KABACA HİKAYE ÖRGÜSÜ:
Mimarisiyle  ziyaretçilerini şaşırtan ve "kıtasını şaşırmış bir Avrupa kenti" benzetmeleri yapılan Québec (Kuebek/Kebek şeklinde bir telaffuzu var), koloniyal dönemde Fransız yerleşimcilerce kurulmuş. Günümüzde de Kanada'nın resmi dili Fransızca olan tek eyaleti. Derin Avrupa köklerine sahip bu Kanada bölgesinin mimarisi, dil ve gelenekleriyle Fransa'nın Kuzey Amerika'daki bir uzantısı gibi durduğunu söyleyebiliriz. Yıllar içinde konuşma dilindeki kırılmalar sonucu oluşan şive farklılıkları "Kanada Fransızcası" diye adlandırılan bir aksanı da ortaya çıkarmış...

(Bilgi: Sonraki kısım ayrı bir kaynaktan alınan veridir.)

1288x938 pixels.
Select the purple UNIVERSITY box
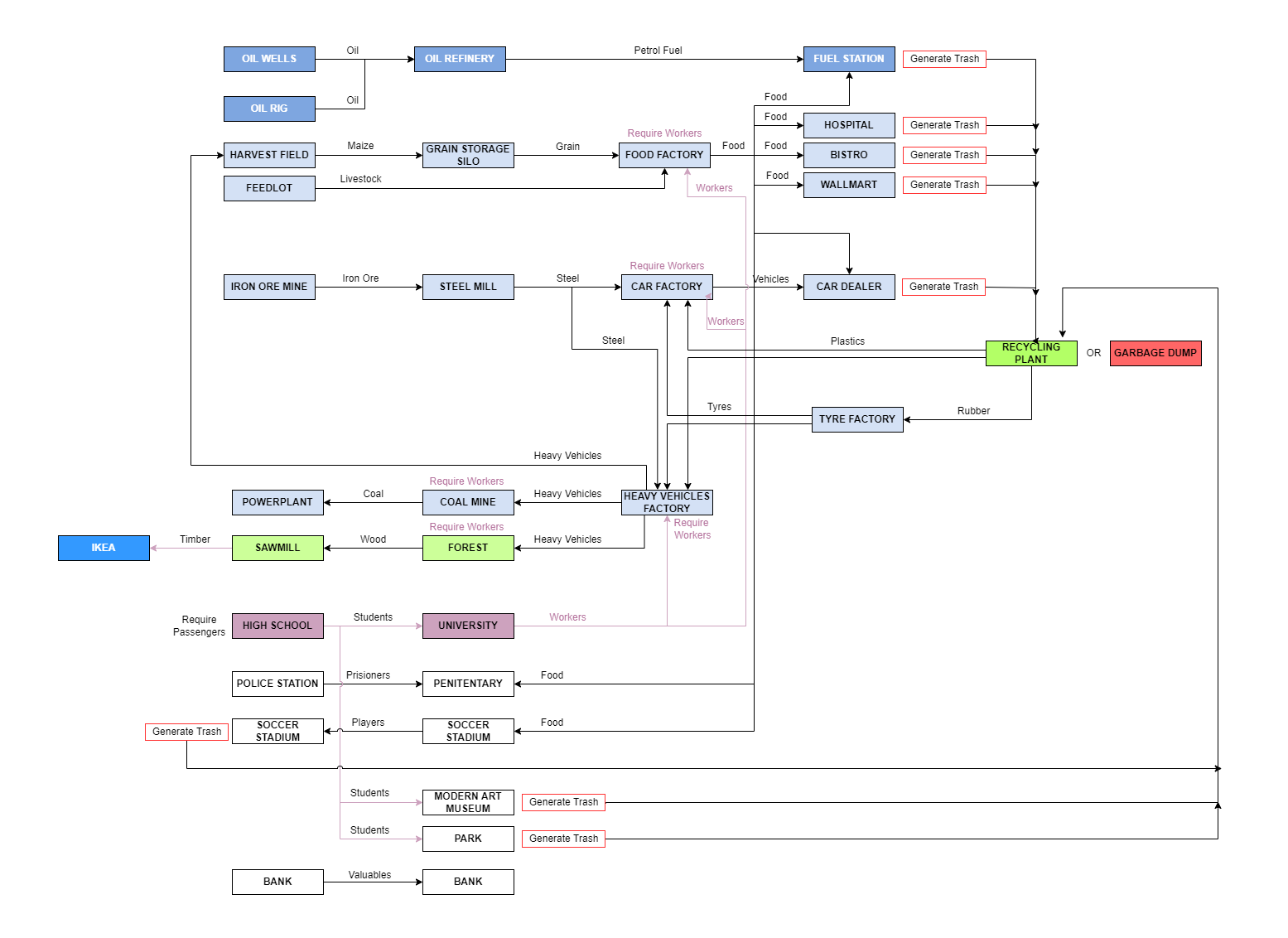point(468,626)
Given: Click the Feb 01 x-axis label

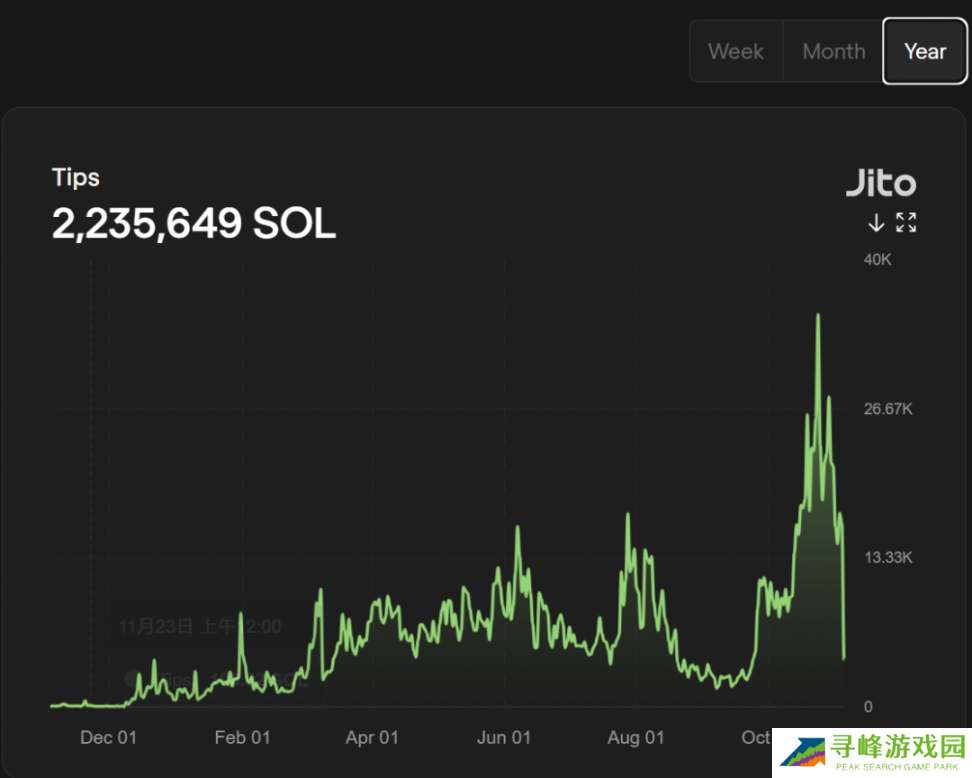Looking at the screenshot, I should click(242, 738).
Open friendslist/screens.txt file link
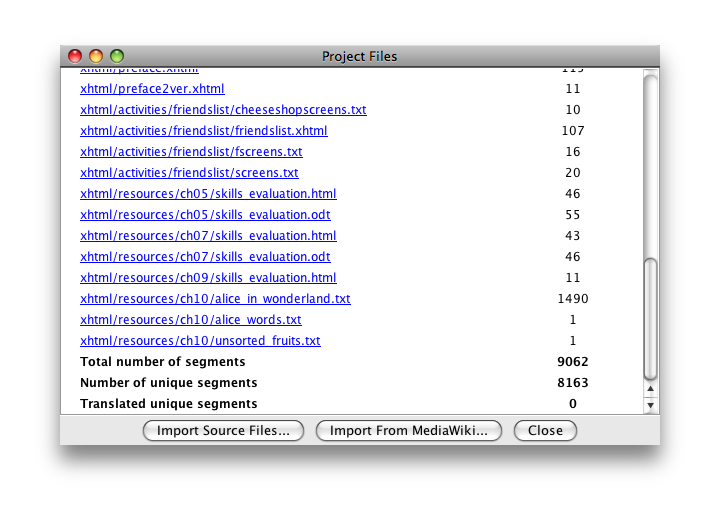This screenshot has width=720, height=520. [189, 173]
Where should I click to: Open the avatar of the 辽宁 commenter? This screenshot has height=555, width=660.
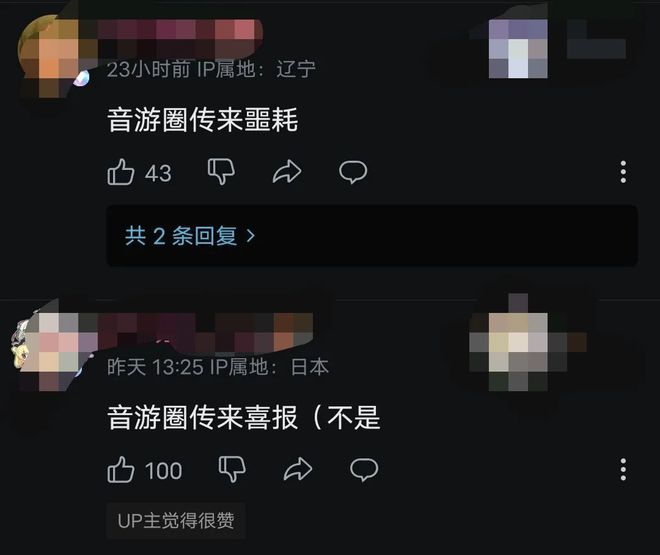click(x=55, y=54)
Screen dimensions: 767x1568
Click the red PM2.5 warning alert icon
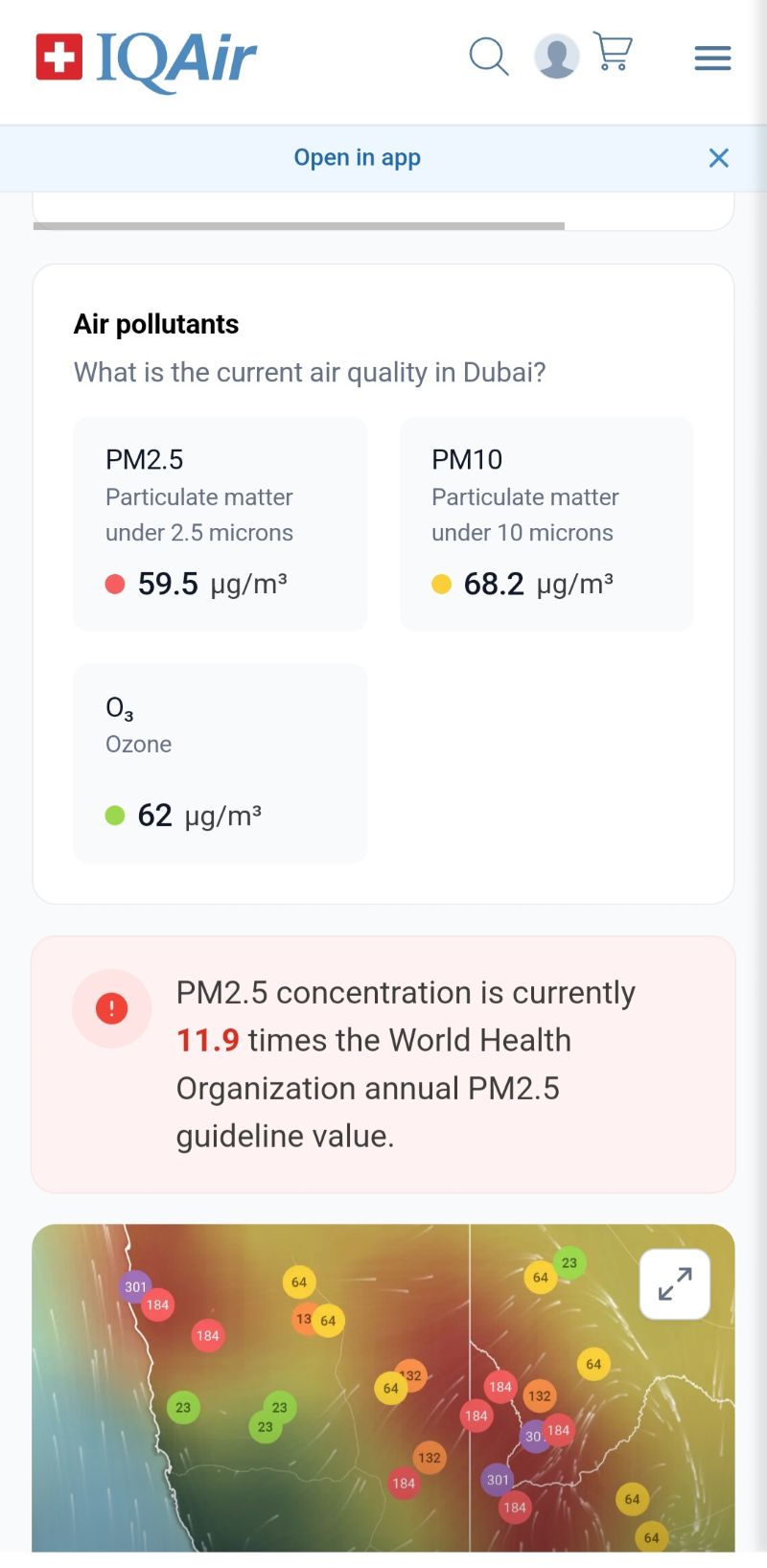coord(112,1008)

1914'te sona eren Büyük Savaş (Birinci Dünya Savaşı) sonrası derin sosyal ve kültürel değişimler yaşanmakta, yaralar sarılmaya çalışılmaktadır. İşte hikaye de bu zaman diliminde, 1920'lerin kırsal Québec'ine bağlı,  göl kenarına kurulu küçücük ücra bir köyde geçiyor.
 
Seksenli yıllarda TV kış haberlerinde kar yağdığında ilk yolları kapanan ve en az sekiz ay dışarıyla bağlantısı kesilen, bu uzun zaman dilimini küçük kahvehanelerinde genci-yaşlısıyla satranç oynayarak geçiren Van'ın Bahçesaray'ını hatırlayanlar olacaktır... Elektriği, radyosu, telefonu olmayan, herkesin kuşaklar boyu birbirini tanıdığı Notre Dame des-Lacs köyü de her kış sert coğrafyadan kaynaklı bir tecrit edilme haline karşın, geleneklerin yönettiği ve mevsimlerin şekillendirdiği bu yerde yine de huzurlular. Her bireyin kendi rolü var; çekirdek aileler, kendilerine bir gelecek inşa etmek için yorulmadan çalışan erkekler ve kadınlar... Yakında sonbahar gelecek ve her yıl olduğu gibi erkekler para kazanmak için bütün kış odun kesecekleri İngiliz şirketlerinin şantiyelerine tüm köyün katılımıyla gerçekleşen uğurlama ritüeliyle bir kez daha yolcu edilecektir.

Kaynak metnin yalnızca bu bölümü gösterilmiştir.